Psychiatric Malpractice

Because of the unique nature of the psychiatrist-patient relationship and the complexities of dealing with patient’s minds instead of their bodies, psychiatrists are at great risk for being named in a malpractice lawsuit. For many years, courts have recognized that psychiatry is not an exact science and that decisions with respect to the treatment often involve a calculated risk and disagreement among experts as to whether the risk was warranted or in accord with accepted principles. Psychiatrists owe their patients the type of care that would be rendered by a reasonable psychiatrist faced with the same or similar circumstances. However, many courts have adopted the professional judgment theory. Under the theory, if a psychiatrist chooses a course of treatment for a patient, within a range of medically accepted choices, the theory of professional medical judgment will insulate the psychiatrist from malpractice liability. However, before the theory will apply to protect a psychiatrist, the psychiatrist must have properly examined and evaluated the patient. Likewise, a psychiatrist will only be exempt from liability under the professional judgment theory if reasonable psychiatric minds could differ as to what the proper course of treatment should be.

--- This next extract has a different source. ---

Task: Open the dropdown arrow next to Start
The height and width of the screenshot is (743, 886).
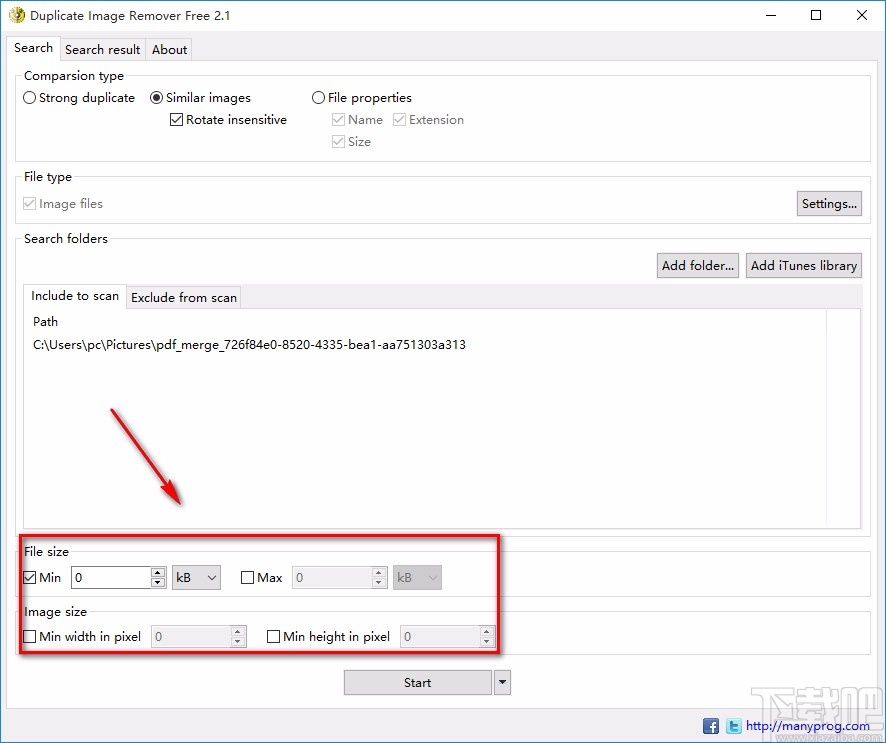Action: [x=501, y=682]
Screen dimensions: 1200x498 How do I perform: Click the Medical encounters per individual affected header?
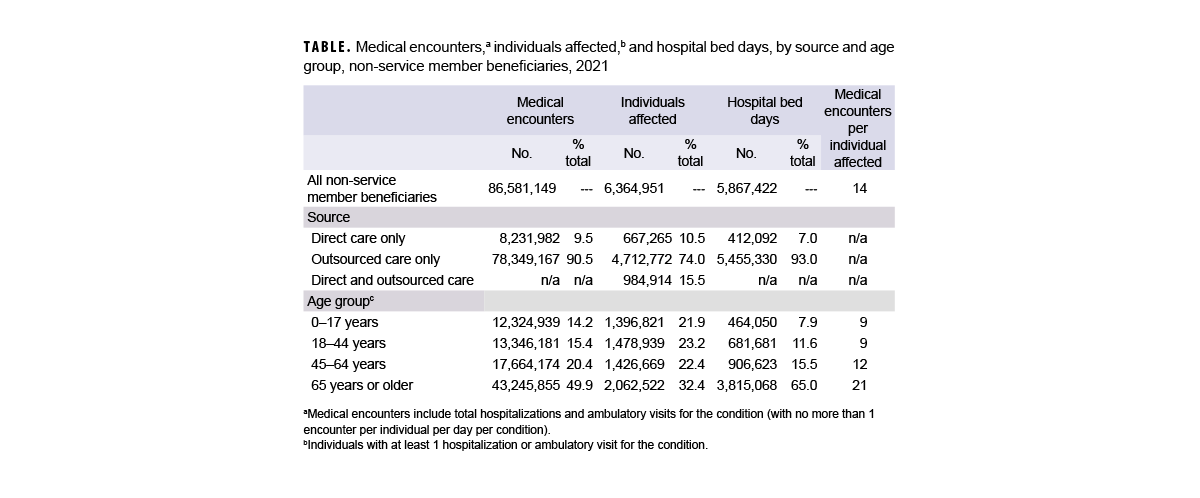coord(857,128)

Confidentiality of a patient’s records and dealings is essential to the success of the psychiatrist-patient relationship. However, when dealing with potentially dangerous patients, psychiatrists sometimes have to weigh the benefit of maintaining the patient’s confidentiality against the risk of harm if the patient’s dangerousness is not revealed. Thus, a psychiatrist may have a duty to warn the police if he or she learns that a patient intends to commit a crime. Likewise, a psychiatrist generally has a legal duty to report child abuse. Thus, if a patient reveals that he or she is abusing a child, the psychiatrist would have a duty to breach patient confidentiality in order to report the abuse.

Some examples of psychiatric malpractice are as follows:

* Sexual abuse of a patient: Because of the confidential nature of the psychiatrist-patient relationship, sexual contact between a psychiatrist and his or patient is seen as extremely grievous and nearly always would constitute malpractice.

* Negligent release of a mental patient: If a psychiatrist made a decision that a particular patient was fit to be discharged from the hospital, and the patient subsequently killed him or herself and/or others, the psychiatrist may be held liable for malpractice.

* Failure to warn of a patient’s dangerousness: In certain instances, psychiatrists have been held liable for failing to warn third parties, such as a mental patient’s family and friends, of the patient’s stated intention to hurt the third party. The duty to warn third parties and its conflict with confidentiality issues varies from state to state.

* Ordering Electro-convulsive treatment: The decision of whether to order patients to undergo electro-convulsive treatment is controversial in the field of psychiatry. In some cases, a psychiatrist has been held liable for malpractice when electro-convulsive treatment resulted in permanent memory loss.